Sobre consultas mineras
Dado que no podemos asumir posiciones tajantes frente a diversos temas y estamos limitados a expresar nuestras opiniones personales sobre el acontecer nacional, ponemos sólo un contexto de uno de los graves problemas que enfrenta el desarrollo, la administración del patrimonio nacional, las necesidades de conservación ambiental y a la sociedad colombiana.
Las consultas populares son un mecanismo político. Para tomar decisiones políticas. Ahora estas se están usando para votar en los municipios sobre sí o no se permite explorar y explotar recursos mineros (no renovables). Empezaron con limitar las actividades carboníferas, ahora se están proponiendo para limitar las actividades petroleras y toda la minería sin distingos.

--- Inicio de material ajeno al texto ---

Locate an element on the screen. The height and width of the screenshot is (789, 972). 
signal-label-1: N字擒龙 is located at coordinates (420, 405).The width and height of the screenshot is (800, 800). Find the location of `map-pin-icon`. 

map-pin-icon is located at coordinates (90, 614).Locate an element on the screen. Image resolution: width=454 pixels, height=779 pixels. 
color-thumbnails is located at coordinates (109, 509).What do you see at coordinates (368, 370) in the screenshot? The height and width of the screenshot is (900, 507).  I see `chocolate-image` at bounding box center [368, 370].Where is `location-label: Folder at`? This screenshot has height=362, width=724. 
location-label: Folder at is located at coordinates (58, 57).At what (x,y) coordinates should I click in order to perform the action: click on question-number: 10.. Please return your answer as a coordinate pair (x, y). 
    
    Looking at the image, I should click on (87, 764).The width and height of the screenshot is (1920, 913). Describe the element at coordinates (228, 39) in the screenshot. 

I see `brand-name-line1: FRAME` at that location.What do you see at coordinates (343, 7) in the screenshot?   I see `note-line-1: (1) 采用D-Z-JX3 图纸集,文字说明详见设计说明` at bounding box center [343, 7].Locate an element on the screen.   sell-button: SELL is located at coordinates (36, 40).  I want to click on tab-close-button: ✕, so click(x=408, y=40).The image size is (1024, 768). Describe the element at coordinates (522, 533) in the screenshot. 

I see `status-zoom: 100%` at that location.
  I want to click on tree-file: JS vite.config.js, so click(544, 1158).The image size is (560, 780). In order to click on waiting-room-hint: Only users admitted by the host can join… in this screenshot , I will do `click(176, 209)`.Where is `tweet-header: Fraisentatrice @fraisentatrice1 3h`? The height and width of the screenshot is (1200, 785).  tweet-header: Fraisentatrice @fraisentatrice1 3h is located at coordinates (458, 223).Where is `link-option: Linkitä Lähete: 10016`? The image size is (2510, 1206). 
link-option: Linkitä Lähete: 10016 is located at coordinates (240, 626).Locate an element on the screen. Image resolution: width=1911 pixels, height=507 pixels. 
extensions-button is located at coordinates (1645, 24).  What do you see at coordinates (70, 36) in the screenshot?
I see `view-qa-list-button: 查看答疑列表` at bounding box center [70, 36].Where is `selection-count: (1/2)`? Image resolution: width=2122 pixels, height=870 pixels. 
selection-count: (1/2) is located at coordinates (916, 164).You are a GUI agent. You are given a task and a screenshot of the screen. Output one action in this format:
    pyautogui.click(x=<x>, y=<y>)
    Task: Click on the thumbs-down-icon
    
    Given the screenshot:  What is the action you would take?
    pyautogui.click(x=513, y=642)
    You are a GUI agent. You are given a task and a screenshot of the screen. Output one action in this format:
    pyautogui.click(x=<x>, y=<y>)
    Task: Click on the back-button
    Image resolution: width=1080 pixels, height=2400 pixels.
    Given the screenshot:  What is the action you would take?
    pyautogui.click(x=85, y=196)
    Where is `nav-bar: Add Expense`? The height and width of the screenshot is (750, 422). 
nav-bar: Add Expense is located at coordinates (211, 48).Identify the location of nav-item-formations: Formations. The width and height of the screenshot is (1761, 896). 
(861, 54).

Importante decir en el contexto que las consultas se están planteando entre una disyuntiva atractiva: se vota para prohibir la minería y los hidrocarburos, pues esta es incompatible con las corrientes, depósitos y bóvedas subterráneas de aguas. Las “campañas políticas” para las consultas son: o agua o minería; o agua o petróleo.
También cabe decir que las consultas abrieron un panorama ambicioso. Pronto a alguien se le ocurrirá proponer consulta sobre si “educación o prostitución”, “formación ciudadana o cero narcotráfico y consumo”; “delito o no delito”; y cosas más absurdas. Aunque claro que existen temas atractivos, necesarios, pero nadie los propone: “mototaxismo o no mototaxismo”; “ocupación del espacio público o no ocupación”; “adjudicación de baldíos o protección de páramos”…por sólo dar ejemplos. Miren que la mayoría tienen que ver con la ocupación y el uso de áreas dentro de las entidades territoriales igual como ocurre con la minería.
No podemos dejar de destacar que alrededor de las consultas para prohibir la minería y los hidrocarburos surge la evaluación de efectividad de las licencias ambientales. También aquí hay necesidad de plantear las cosas sin dejar nada entreverado: ¿el problema es la licencia (el trámite de una autorización) o es el seguimiento a las obligaciones que surgen de la licencia y que están contenidas en el Plan de Manejo Ambiental? De hecho en este espacio y en la academia hemos sido reiterativos en plantear la necesidad de revaluar la licencia pues estamos gastando mucho –tiempo y recursos- en su trámite pero poco o nada empleamos en el seguimiento de las exigencias ambientales durante la ejecución. Y claro, en el seguimiento transparente, recio y objetivo.
Culminemos el contexto. ¿Será que seguiremos esta senda de prohibición de la minería al punto de que no haya cemento o ladrillos para construir viviendas o material para la infraestructura? ¿Estaremos dispuestos a abandonar los celulares y los computadores que requieren minería? ¿Hasta dónde llegaremos?